Statistical profiling analyzes the actual values in your data at three levels:

  • Table level — Aggregate statistics across the entire table, such as row count and overall null rates.
  • Field level — Per-column statistics, as shown in the Profile Metrics section. This is the default view in the Schema & Profiling tab.
  • Segment level — Statistics for specific data groups. Use segmentation to profile groups independently, revealing quality issues hidden in aggregate views.

Metadata profiling

Validio also automatically profiles metadata at the dataset and table level, including:

  • Read and write activity on the table.
  • Tags from the source system or third-party tools such as dbt.
  • Descriptions and ownership information imported from catalog tools such as Atlan.
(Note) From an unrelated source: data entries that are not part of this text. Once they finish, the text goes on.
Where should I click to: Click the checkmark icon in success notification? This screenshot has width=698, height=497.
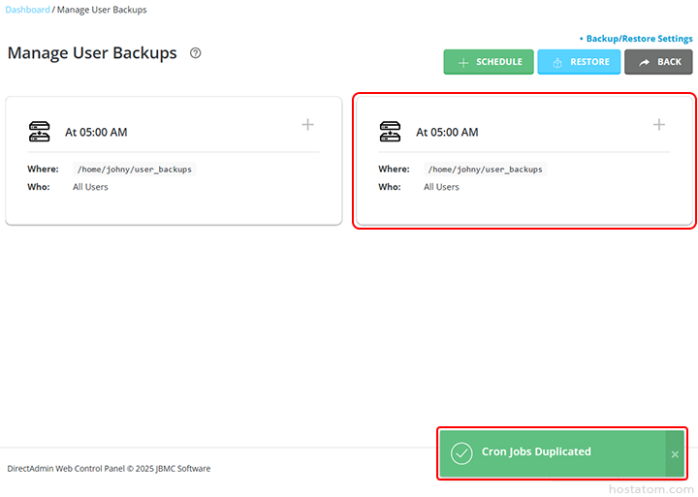coord(461,453)
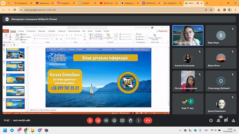This screenshot has width=239, height=134.
Task: Open a new browser tab
Action: [207, 3]
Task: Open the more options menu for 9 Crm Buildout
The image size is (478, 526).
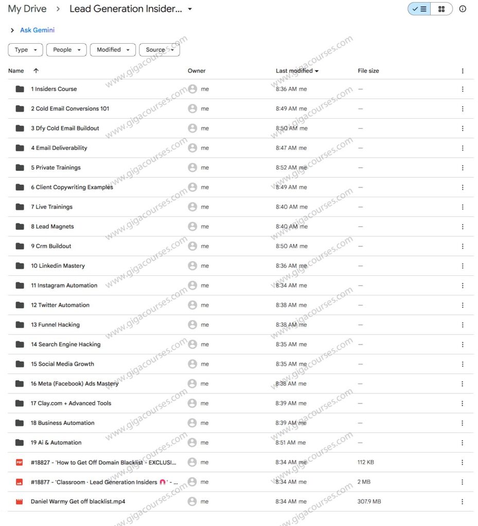Action: [462, 246]
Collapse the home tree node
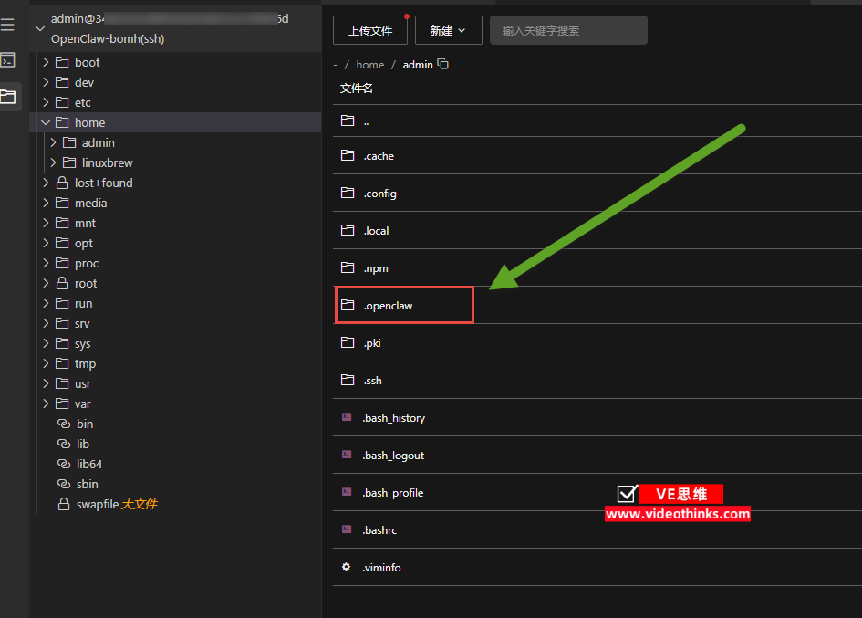862x618 pixels. (x=45, y=121)
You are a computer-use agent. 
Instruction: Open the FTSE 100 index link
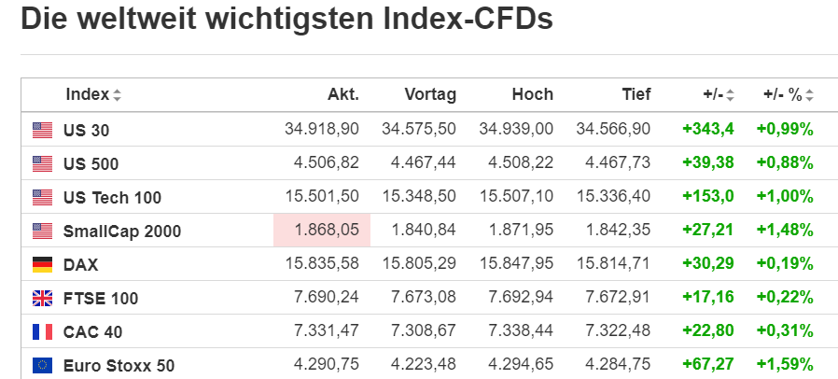pos(101,299)
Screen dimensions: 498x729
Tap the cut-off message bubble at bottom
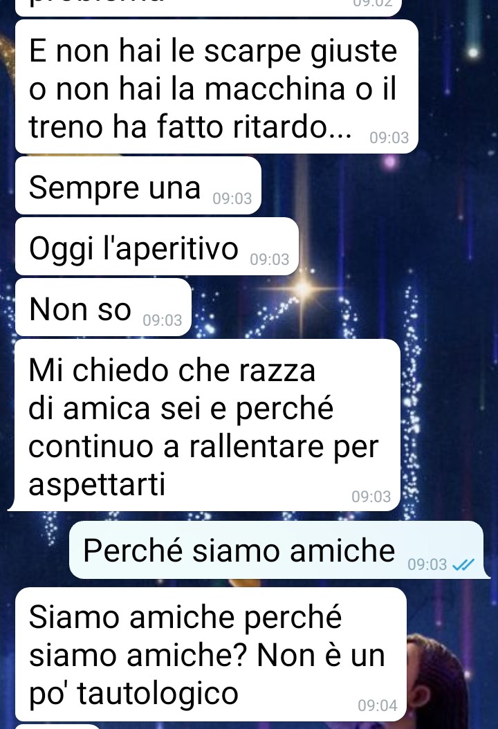(x=58, y=726)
Metadata profiling runs automatically and requires no additional configuration.

Running a Profile

To profile your source or catalog asset:

  1. Navigate to the Schema & Profiling tab.
  2. Click Profile data.
  3. Configure the profile settings in the dialog.
SettingDescription
Sampling Percentage(Only available for tables and materialized views.) Adjust the percentage of data to include in the profiling run. Lower values speed up profiling on large tables while still providing representative statistics.
FieldsSelect specific fields to analyze. By default, all fields are profiled.
Row limitSet the maximum number of rows to include in the profiling run. Use this to cap execution time on large datasets.
Partition field(Advanced) Select a partition field to filter the data before profiling. This limits the profiling run to specific partitions rather than scanning the full dataset.
Partition lookback(Advanced) Set the number of partitions to look back from the most recent partition. Use this with Partition field to profile only recent data.
  1. Click Run to start the profiling run.

Results are displayed inline for each field once the run completes.

Profile Metrics

Profiling results provide metrics specific to the data type of each field:

MetricDescription
MaxThe maximum value (numeric fields) or maximum length (strings).
MeanThe average value (numeric fields).
MinThe minimum value (numeric fields) or minimum length (strings).
Null percentageThe percentage of rows with a NULL value for this field (all data types).
Unique ValuesThe number of unique values for this field (all data types).

Additional profiling dimensions such as freshness, completeness, accuracy, and consistency are available through validators.

Interpreting Results

Profile results are shown alongside each field in the schema list. Use the results to:

  • Identify fields with high null rates that may need attention.
  • Spot unexpected value ranges or distributions.
  • Verify that data types and field contents match your expectations before setting up validators.
  • Inform which validators to configure based on observed data patterns. See Validator Recommendations for AI-assisted suggestions.
  • Compare profiling results across subsets to detect inconsistencies in specific data segments.